Page:
# Tape and dope? Yes!



## 422 plumber (Jul 31, 2008)

I just started using dope only, Rector seal T2, after about 12 years of tape and dope. I had a stainless water filter housing, with 2" male threads in and out, and 1/2" female weld-o-lets for drains. Both of the 2" joints leaked and one of the 1/2" drains leaked. One of the 2" adapters was very hard to get started, I had to spin a galvanised fitting on, before the copper fitting would catch, that should have been my clue that just dope wouldn't do.
I was smoked, because my helper/firewatch was a concrete finisher. He works for the maintenance contractor at this particular refinery and he knows the permitting process, the unit operators and is certified by the plant to firewatch. So I looked like a jack-arse in front of a different trade, then the super walks up, so he saw it, too. Luckily, the unit operator didn't see it. I took everything apart and cleaned the old dope off and used *Key-Tite.* Problem solved. My problem is that no supply house around here carries Key-Tite, so it's tape and dope for me.


----------



## GREENPLUM (Jul 27, 2008)

i did dope only for along time , now i do both


----------



## Will (Jun 6, 2010)

Use #5. T2 sucks.


----------



## stillaround (Mar 11, 2009)

Either or both..whatever is handy...as long as it doesnt leak or I have to do it twice is all I care about..but I like teflon dope and hate rectorseal#5


----------



## 422 plumber (Jul 31, 2008)

Will said:


> Use #5. T2 sucks.


isn't #5 the yellow, stinky stuff?


----------



## rjbphd (Feb 5, 2010)

422 plumber said:


> isn't #5 the yellow, stinky stuff?


 # 5.... stinky GOOD stuff!


----------



## wyplumber (Feb 14, 2013)

Nothing is better than #5 my boss only uses blue monster but luckily he lets the j man pick what they prefer


----------



## ILPlumber (Jun 17, 2008)

I can ship you keytite 422. Its all ive used for years. Awesome stuff.

Lemme know

Sent from my GT-I9100 using Plumbing Zone


----------



## 422 plumber (Jul 31, 2008)

Heck yeah! I will pm you.


----------



## Bigcim (Feb 22, 2013)

i love *Key-Tite *hard to get though. only certain places carry it and I have to remember when im there


----------



## ILPlumber (Jun 17, 2008)

I need to open a wholesale branch....

Sent from my iPad using PlumbingZone


----------



## MDPlumber1977 (Mar 4, 2013)

Tape- Blue Monster or 3 wrap Red!!!!!!! all the way!!!!!!. Pipe Dope for NSF 61 applications Blue Monster. Gas and Mechanical work Hercules Blu Block.


----------



## Plumberman911 (Dec 23, 2012)

What is key-tite?


----------



## 422 plumber (Jul 31, 2008)

It's a brand of dope. It is real thick and olive green. It says on the can that it seals iffy joints, and it does. It's the best stuff I have ever used. I will post a link later.

http://www.keytite.com/store/index.php?main_page=index&cPath=1


----------



## Justin Gruver (Apr 9, 2012)

Data section:
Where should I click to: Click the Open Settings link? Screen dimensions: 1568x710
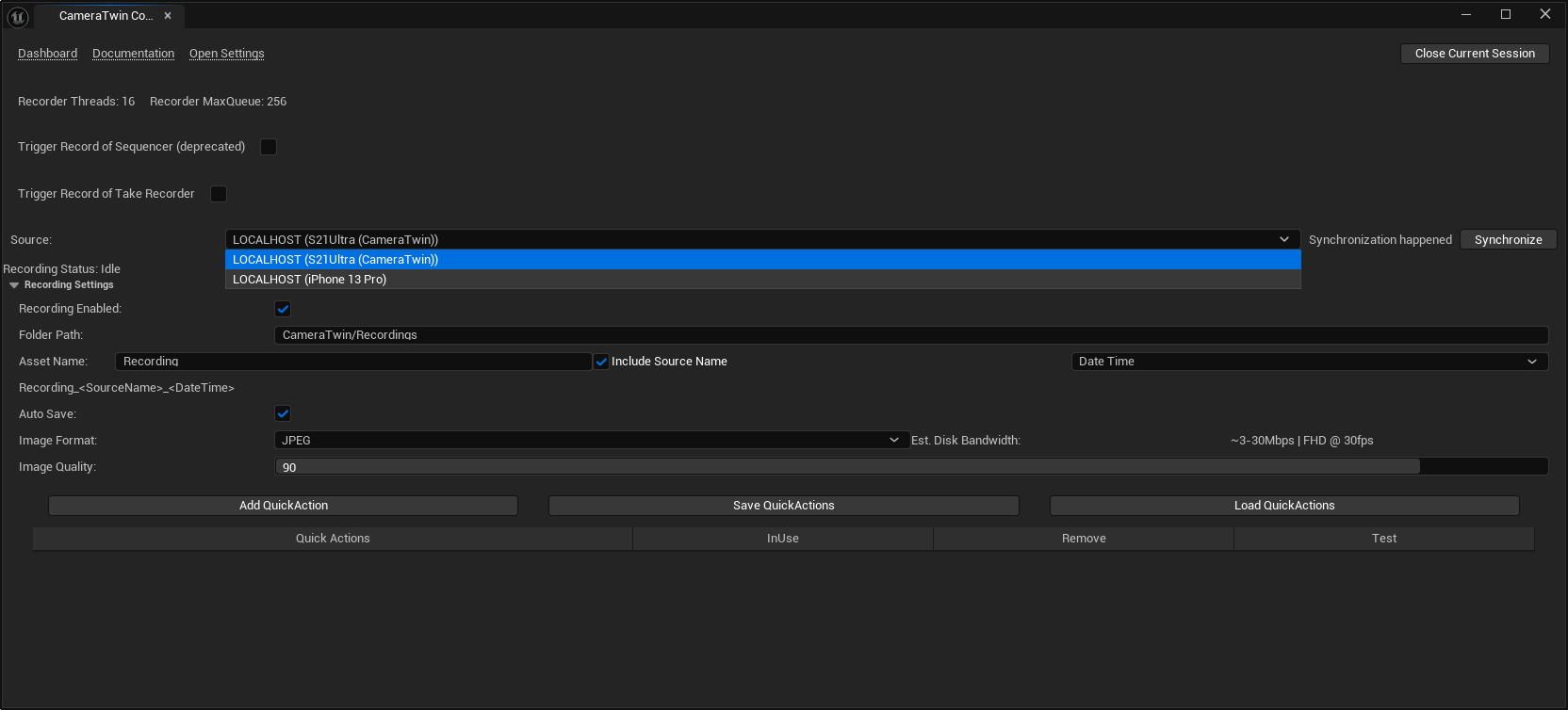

==

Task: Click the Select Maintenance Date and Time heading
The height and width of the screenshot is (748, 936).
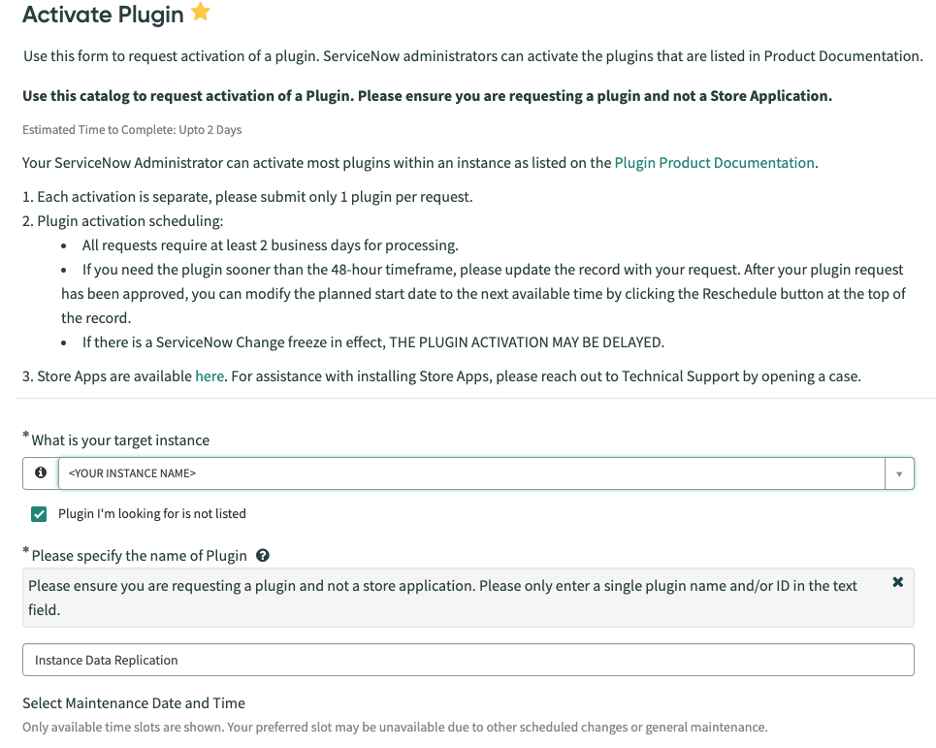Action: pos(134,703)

Task statement:
Give the usernames of everyone whose post in the tape-and-dope thread carries a 2013 date. The entries aren't needed here.

Answer to this task:
wyplumber, Bigcim, MDPlumber1977